The skilled labor shortage has taken over headlines in the past few years and with the continued (and ever-growing) demand for technicians, the HVAC industry is facing a crisis. For his first mission, we challenged instructor Chris Walters to give us his perspective on the state of the HVAC industry and how it’s impacting the realm of HVAC education.

How has the skilled labor shortage impacted you as an HVAC educator?

As an HVAC educator, I have to develop programs and training methods that work and can get the need to know items taught quickly. Understanding the shortage means creating a hands-on course with enough “hands on training” to allow the graduates to be productive and truck-ready soon after employment.

How has this shortage impacted your school/HVAC program?

I started my A/C training school because of the technician shortage. After 20 years of owning my own A/C company, I decided to work on a solution to my shortage needs. The program was so successful in solving my needs that I now focus only on training and helping other contractors solve theirs.

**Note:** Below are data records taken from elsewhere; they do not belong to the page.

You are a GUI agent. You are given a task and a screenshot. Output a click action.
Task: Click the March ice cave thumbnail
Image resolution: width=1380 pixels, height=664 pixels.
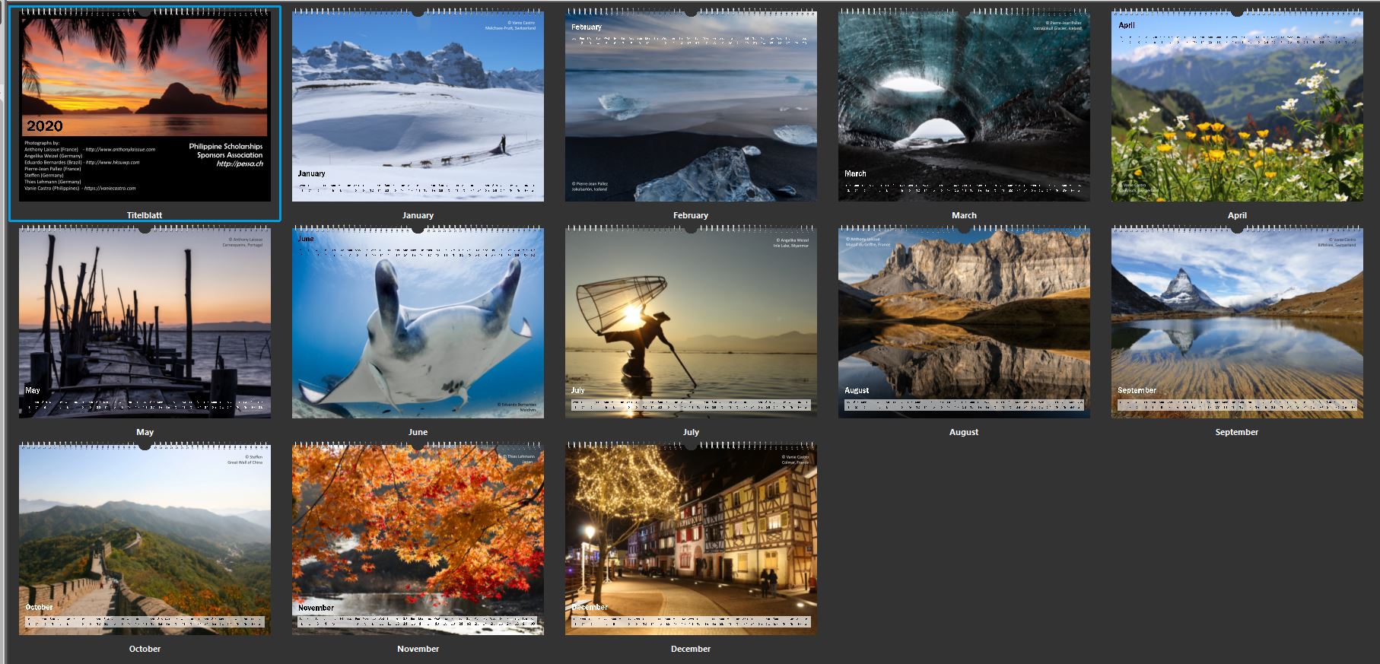964,106
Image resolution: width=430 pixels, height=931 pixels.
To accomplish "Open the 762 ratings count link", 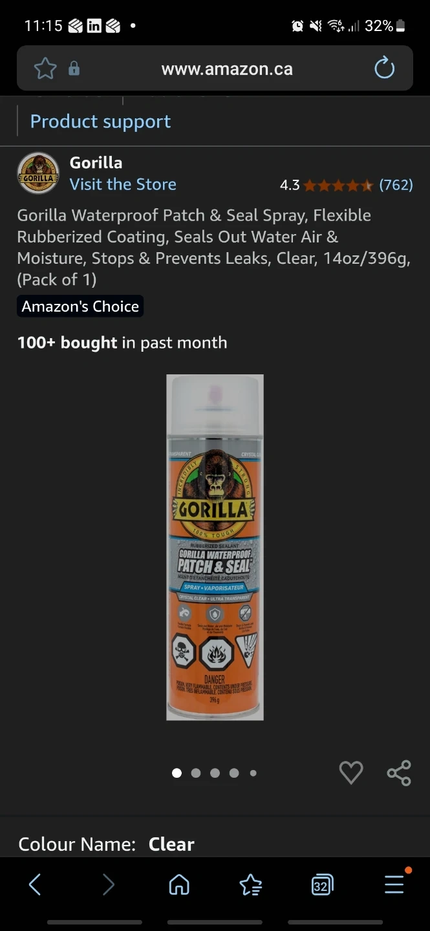I will [396, 185].
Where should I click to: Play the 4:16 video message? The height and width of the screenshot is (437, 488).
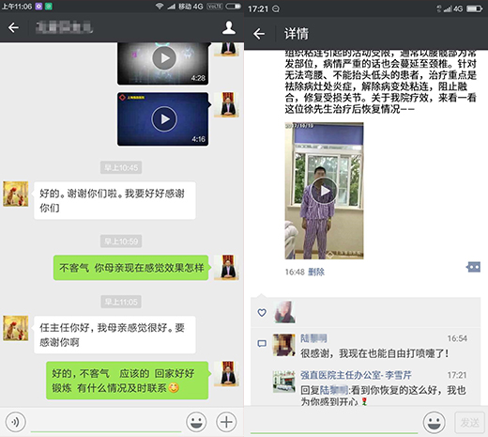pos(164,119)
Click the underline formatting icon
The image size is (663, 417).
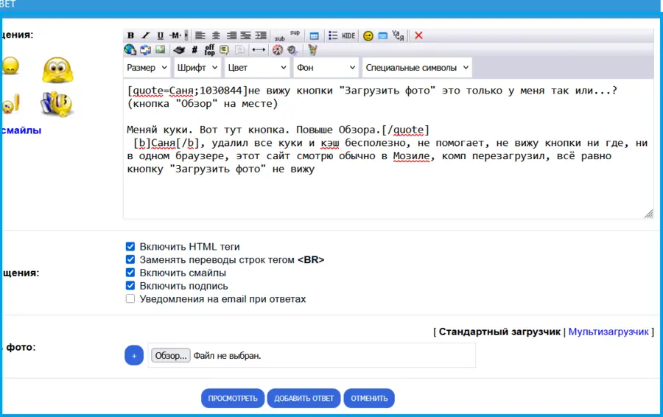point(160,35)
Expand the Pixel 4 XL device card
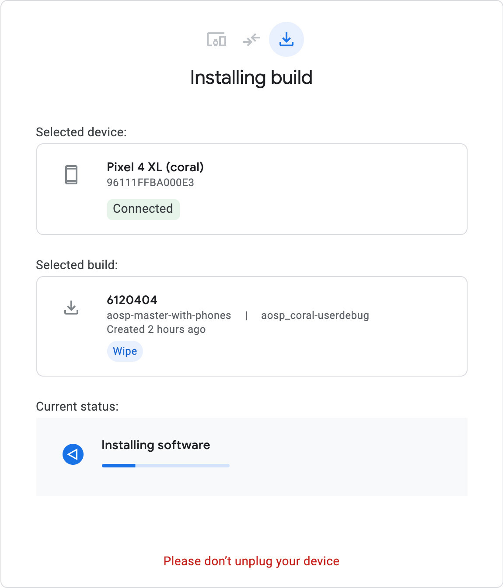The image size is (503, 588). [252, 189]
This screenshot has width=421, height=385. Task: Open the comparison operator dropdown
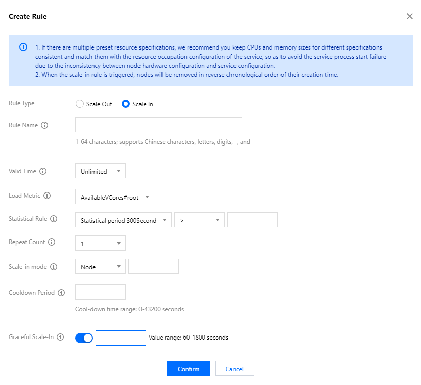pos(199,220)
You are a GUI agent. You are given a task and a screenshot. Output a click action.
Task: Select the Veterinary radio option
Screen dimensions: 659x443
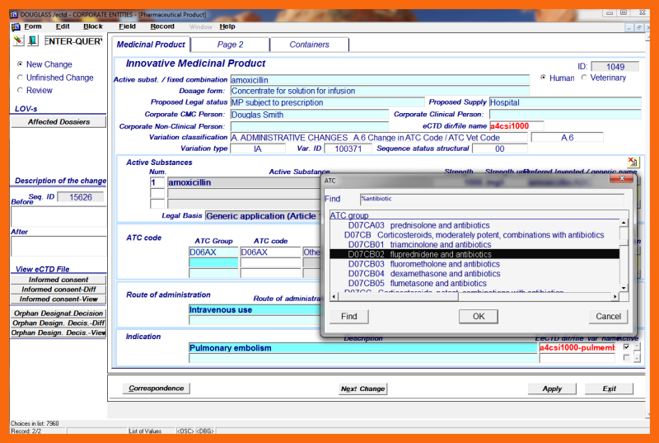[x=585, y=78]
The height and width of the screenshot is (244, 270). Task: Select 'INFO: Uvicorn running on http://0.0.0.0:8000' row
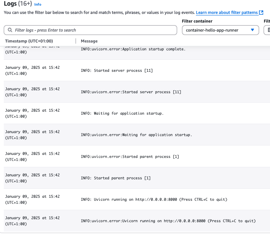[x=154, y=200]
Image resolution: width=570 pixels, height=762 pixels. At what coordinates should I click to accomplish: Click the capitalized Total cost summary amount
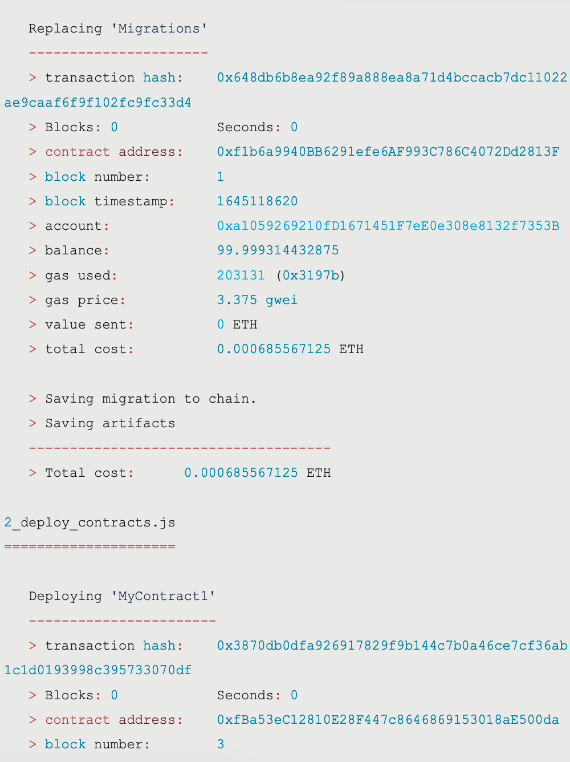[x=241, y=473]
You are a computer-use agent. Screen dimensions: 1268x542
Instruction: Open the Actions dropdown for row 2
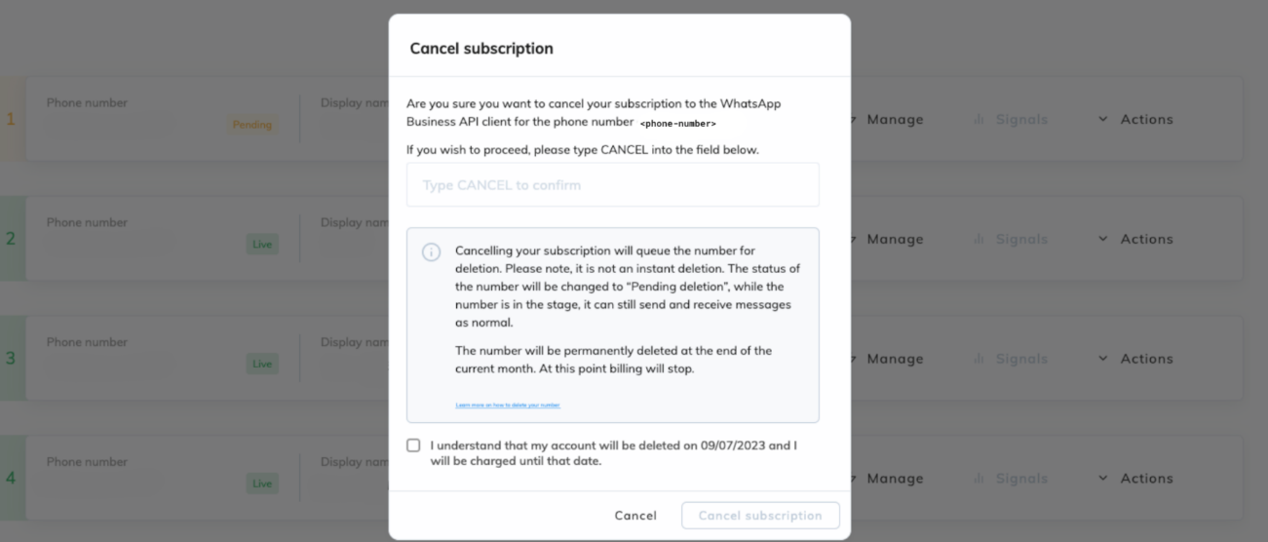click(x=1135, y=240)
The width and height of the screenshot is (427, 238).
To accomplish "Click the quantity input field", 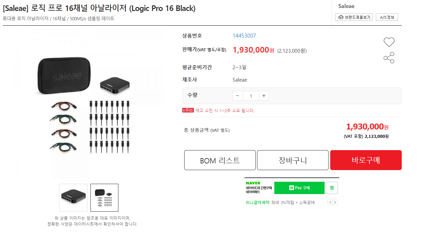I will click(251, 96).
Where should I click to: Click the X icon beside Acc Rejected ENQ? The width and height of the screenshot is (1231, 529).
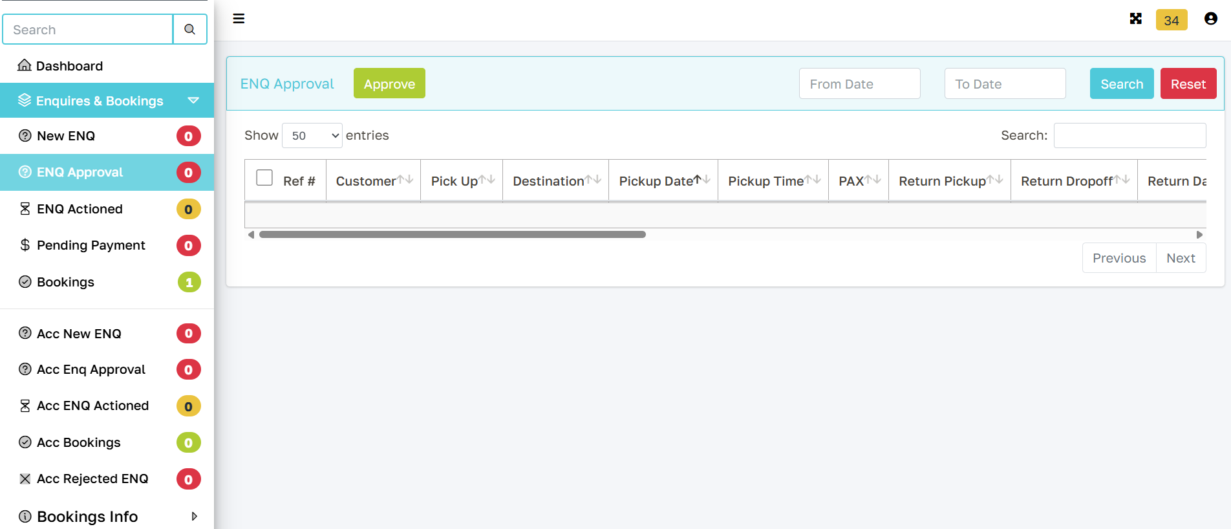(x=25, y=479)
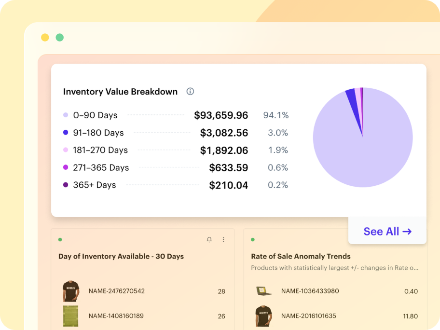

What scares, worries, or concerns you about the shortage of HVAC workers?

My biggest concern about the shortage of A/C workers is how we fix the problem. This is not a time to fill seats based on opportunity. My fear is that training companies will pop up everywhere and try to capitalize on their need instead of quality training offerings.

What challenges do you face as an educator in building and maintaining your HVAC program?

The biggest challenge that I face in my HVAC program is getting the word out to the younger generation. My average student is almost 40 years old, so the younger generation is not yet aware of the potential.

What opportunities exist for schools, businesses, and other organizations to help combat the skilled labor shortage and reduce the stigma against careers in the trades?

There are numerous opportunities available to combat the shortage. High schools can play a big part by introducing the program to the students and inviting trade schools to career days. Businesses can send people they already have on staff to training and invest in these people.

The issue of the stigma is a complicated contractor-caused problem based on many things. Just one of these stigmas is that 90% of the installations are not properly done. Most of the poor workmanship starts at the install. When installers are low paid and not trained, they are not putting in the quality that was sold. Treat and train installers as well as technicians and this one stigma will end.